Swarms of bees at Hartnett Gallery 

"Pinpoints of Perception: Portraits of 1000 Native Bees"

Classical associations with bees have included abundance and order, but these days any mention of the miniscule marvels tends to spark anxiety about environmental doom, colony collapse, and the shadowy bearing that this could have on human life. And along with a sense of fascination, these were the associations that sprung to mind when viewing Heather Green's "Pinpoints of Perception: Portraits of 1000 Native Bees" at Hartnett Gallery.

Unfortunately for anyone who couldn't make it to Green's artist talk last week, there is no context offered on site for the artwork. There's no artist statement, no information about the artist or exhibit, only an incomplete list of species with the promise that this will be remedied during the run of the show.

click to enlarge Heather Green's "Pinpoints of Perception," installed at Hartnett Gallery, includes dozens of life-sized paintings of bees as part of an ongoing project to document 1000 of the species native to the Sonora Desert. - PHOTO PROVIDED
  • PHOTO PROVIDED
  • Heather Green's "Pinpoints of Perception," installed at Hartnett Gallery, includes dozens of life-sized paintings of bees as part of an ongoing project to document 1000 of the species native to the Sonora Desert.
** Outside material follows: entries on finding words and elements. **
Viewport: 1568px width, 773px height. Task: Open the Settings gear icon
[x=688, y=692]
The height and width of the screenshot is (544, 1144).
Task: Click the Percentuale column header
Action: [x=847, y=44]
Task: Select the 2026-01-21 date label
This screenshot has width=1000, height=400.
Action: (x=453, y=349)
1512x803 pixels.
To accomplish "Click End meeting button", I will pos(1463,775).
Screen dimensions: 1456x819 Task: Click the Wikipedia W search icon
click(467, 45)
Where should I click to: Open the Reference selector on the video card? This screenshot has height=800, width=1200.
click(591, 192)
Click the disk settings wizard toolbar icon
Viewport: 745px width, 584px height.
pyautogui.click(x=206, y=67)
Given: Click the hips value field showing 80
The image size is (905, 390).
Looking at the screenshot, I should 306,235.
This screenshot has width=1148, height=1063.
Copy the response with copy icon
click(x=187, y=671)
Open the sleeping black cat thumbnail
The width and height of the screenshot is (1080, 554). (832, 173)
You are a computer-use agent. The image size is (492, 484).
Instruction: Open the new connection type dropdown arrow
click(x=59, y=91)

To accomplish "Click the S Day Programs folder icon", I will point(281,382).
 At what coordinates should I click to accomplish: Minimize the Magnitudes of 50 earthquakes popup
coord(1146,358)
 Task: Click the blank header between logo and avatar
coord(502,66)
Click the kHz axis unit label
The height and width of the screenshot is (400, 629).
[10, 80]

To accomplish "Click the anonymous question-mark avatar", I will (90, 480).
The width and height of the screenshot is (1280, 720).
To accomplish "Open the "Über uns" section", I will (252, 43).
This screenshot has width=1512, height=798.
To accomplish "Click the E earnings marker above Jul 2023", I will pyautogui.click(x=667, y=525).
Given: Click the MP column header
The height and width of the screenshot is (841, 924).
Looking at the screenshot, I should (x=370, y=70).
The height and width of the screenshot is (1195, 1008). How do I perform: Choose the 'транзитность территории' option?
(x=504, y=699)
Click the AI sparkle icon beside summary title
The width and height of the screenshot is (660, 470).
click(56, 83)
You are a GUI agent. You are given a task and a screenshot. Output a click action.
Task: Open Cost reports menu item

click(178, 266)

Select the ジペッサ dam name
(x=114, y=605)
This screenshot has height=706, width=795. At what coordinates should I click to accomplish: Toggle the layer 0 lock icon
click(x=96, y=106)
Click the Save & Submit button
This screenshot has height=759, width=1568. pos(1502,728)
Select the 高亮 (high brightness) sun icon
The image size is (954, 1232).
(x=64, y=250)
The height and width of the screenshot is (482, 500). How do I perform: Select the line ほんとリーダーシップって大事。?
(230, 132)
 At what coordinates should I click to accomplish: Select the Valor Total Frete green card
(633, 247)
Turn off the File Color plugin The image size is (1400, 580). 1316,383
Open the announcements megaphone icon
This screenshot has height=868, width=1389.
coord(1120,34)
So referring to the artists' website for more information, we can learn that "Pinpoints of Perception" is an ongoing project that Green originally created for an Art & Science research laboratory she participated in during 2011, which focused on climate change in southern Arizona.

"As part of the laboratory we stayed at El Coronado Ranch hosted by Cuenca los Ojos Foundation, where I learned about Dr. Robert Minckley's research on native bees of that area," Green says on the subpage associated with this project.

In the gallery, the ephemeral nature of the insects is immortalized twice: in groupings of lovingly painted, life-sized oil portraits of different species, as well as actual species samples, pinned within eight display cases in the middle of the space.

The title of the exhibit itself is misleading, as there is nowhere near 1000 portraits of bees, unless the specimen samples themselves can be construed as portraits. Even counting those, the number is still doubtful, but this is an ongoing project, and Green plans to add to the number overtime.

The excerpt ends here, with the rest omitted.